Got some cash burning a hole in your pocket? Don't try to spend it on a salad at Los Angeles-based chain Tender Greens.
Earlier this year, Tender Greens joined the small but growing number of Southern California businesses that no longer accept cash. It says ditching cash speeds up lines and cuts costs — but some worry it might be shutting out certain customers.
Signs of Tender Greens' cashless transition are all over its location in Pasadena — literally. There's a sign at the door. There's a sign where you place your order. There are signs scattered throughout the store. They all make it quite clear: "we're cashless."
All 28 locations nationwide now only accept cards or other forms of digital payment. (Tender Greens is making an exception for its new Boston location; a state law there requires businesses to accept cash.)
Pasadena cashier Wendy Perales said most customers have been cool with the move away from cash. But there is the occasional walkout — like one woman earlier that day.
"She was just staring at me like I was going to change my mind," Perales said. "But I can't do anything about it. So she just left."
Some customers would rather pay in cash. But they'll pay with their card, if that's what stands between them and their favorite salad.
"I'm a little suspicious about identity theft," said repeat customer Tamara Kim. "So if I can limit the usage of my credit card, I do. Maybe I'm a bit old-fashioned that way."
Old-fashioned or not, Tender Greens president Denyelle Bruno said customers like Kim are few and far between.
“When we made this decision, less than seven percent of our customers were paying in cash,” Bruno said.
Tender Greens wasn’t taking in much cash, but it was spending a lot to handle that cash. It had to pay someone to count out the register, to put cash in the safe and transport it to the bank securely.
And Bruno says cash was doing something Tender Greens never wants to see during its busiest time of day, the crucial lunch rush — it was slowing down the line.
"We’ve actually timed it," she said. The company estimates cash transactions take, on average, four to five seconds longer than card transactions. Especially now that signatures aren't required for orders under $25.
Bruno says all that extra time can add up, frustrating the kind of busy office workers Tender Greens is trying to serve.
“Even if they like our food better, if our line is extremely long and moving more slowly than a competitor, then there’s a good chance they’ll go somewhere else," Bruno said. "Being able to speed up the line translates directly into more revenue for us.”
Going cashless is still a fairly new trend.
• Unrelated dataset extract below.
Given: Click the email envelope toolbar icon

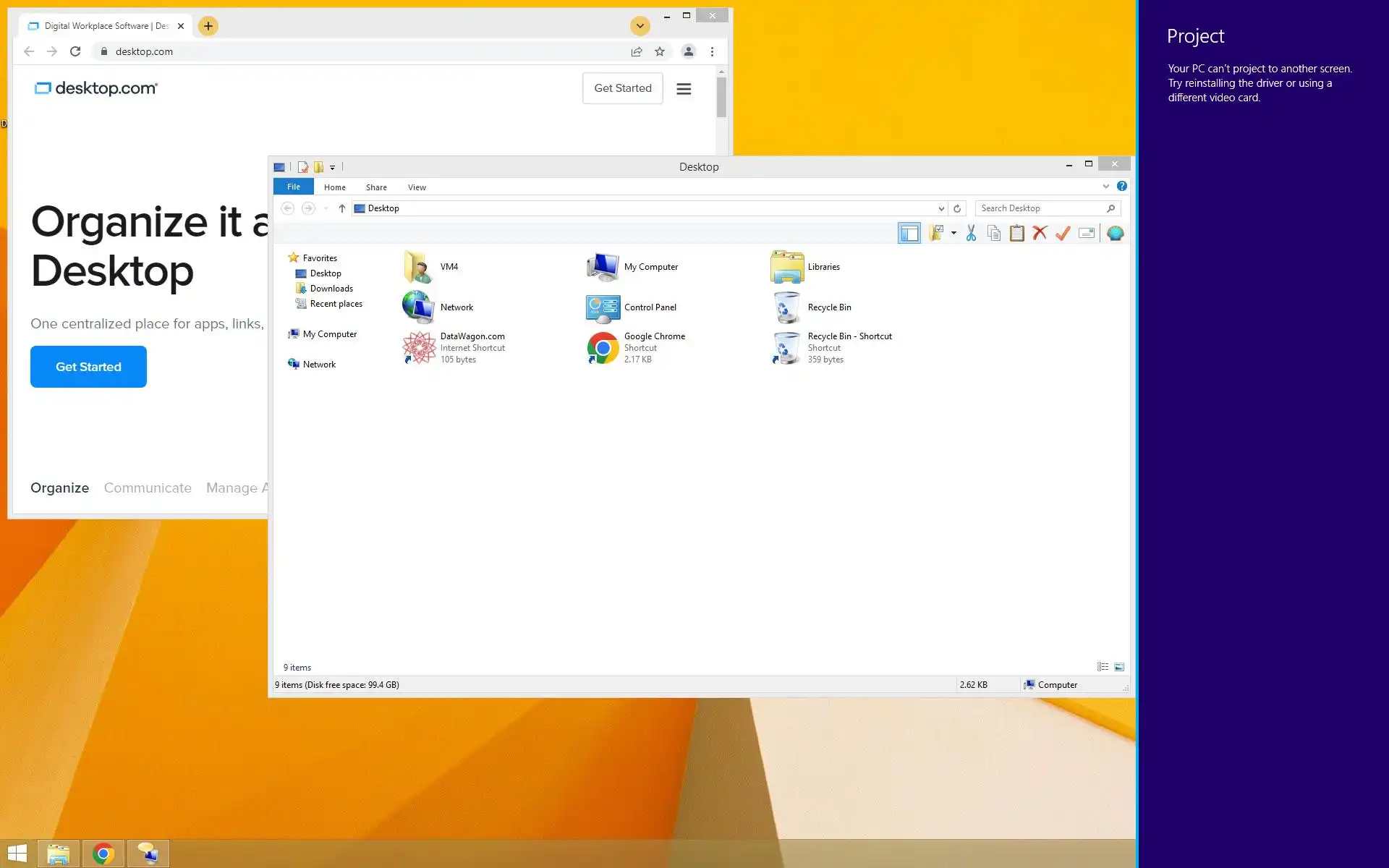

But it’s growing. Another LA-based salad chain, Sweetgreen, has also been fully cashless for a while. A few other examples include the restaurant Yellow Fever and blow-out salon chain Dry Bar, headquartered in Irvine.
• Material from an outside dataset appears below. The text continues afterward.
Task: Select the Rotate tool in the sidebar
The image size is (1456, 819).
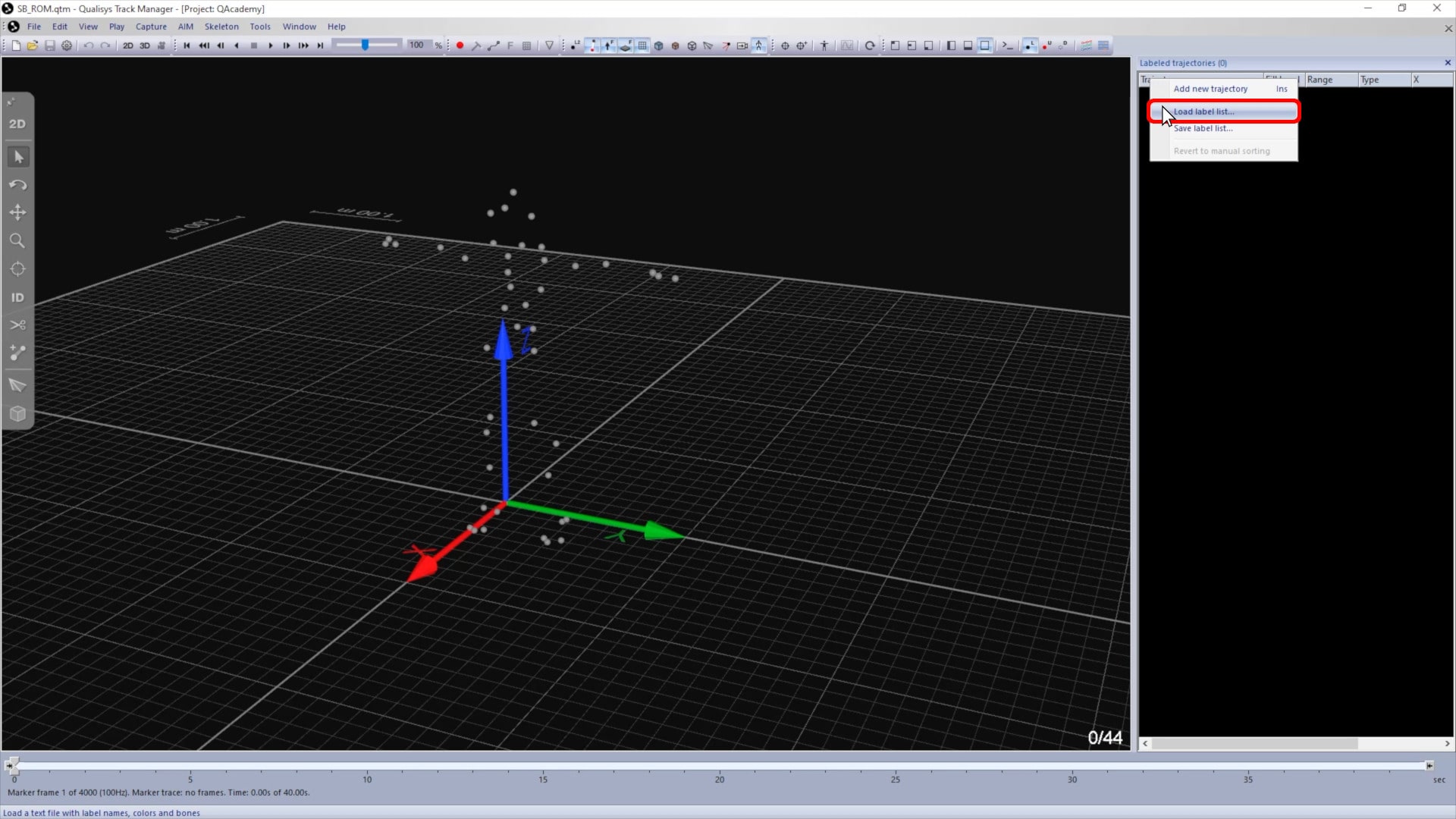Action: pyautogui.click(x=17, y=185)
Mainland Poke owner Ari Kahan says he gave his customers a grace period to adjust when he decided to take his stores cashless. Today, he tries to provide a work-around for those who only have cash.
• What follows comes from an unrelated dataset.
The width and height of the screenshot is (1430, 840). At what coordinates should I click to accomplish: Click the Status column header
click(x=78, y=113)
"We don't carry change. We can't break any bills. But if someone wishes to buy a gift card with cash, they are more than entitled to," Kahan said. "We don't want to shut anyone out."
Credit cards do charge transaction fees to businesses. That's why many restaurants are still cash-only. They want to maximize their profits by avoiding those fees.
But the Milken Institute’s Jackson Mueller says small to medium sized U.S. companies are paying tens of billions of dollars each year on expenses related to handling cash. And if they're not bringing in much cash to begin with, those card transaction fees are easier to swallow.
"The prices could be at a competitive advantage at this point that makes it worthwhile for a small business to go, you know what, it just doesn't make sense anymore to carry cash," said Mueller. "Let’s switch to digital."
But for customers, going fully cashless only works if they're part of the mainstream financial system — and lots of people in Southern California are not.
Data from a U.S. Federal Deposit Insurance Commission report shows that in 2015, 8.6 percent of people in the Los Angeles area were unbanked. That's higher than the nationwide average of 7.0 percent. And it means hundreds of thousands of people in L.A. don't have bank-issued debit or credit cards.
UCLA Asian American Studies Center assistant director Melany De La Cruz-Viesca says the unbanked are often lower-income recent immigrants who don't have enough money to open an account. Or they just don't trust banks.
"They pay for utilities, medical services and their children's education needs all through cash," she said.
Not being able to buy a $15 salad is one thing. But De La Cruz-Viesca worries about cash being denied for other goods and services.
"If we keep moving in this direction of a cashless system," she said, "what I see happening is a lot of the low-income immigrant groups in L.A. will fall out of the economy."
Tender Greens president Denyelle Bruno says the company doesn't want to exclude anyone from its business. She hopes they'll use alternative payment options, like pre-loaded debit cards.
Bruno says Tender Greens is on a mission to expand — to bring healthy, high-quality food to as many people as possible. And the company decided cash wasn't helping to achieve that.
"If we weren't making decisions that helped us be a more profitable company, then we wouldn't be able to grow," she said.
Tender Greens is making adjustments as it goes along. It got rid of its tip jars when it went fully cashless. But it's received feedback from many customers who really like being able to leave tips in cash.
"We are right now actually in the process of bringing it back," Bruno said.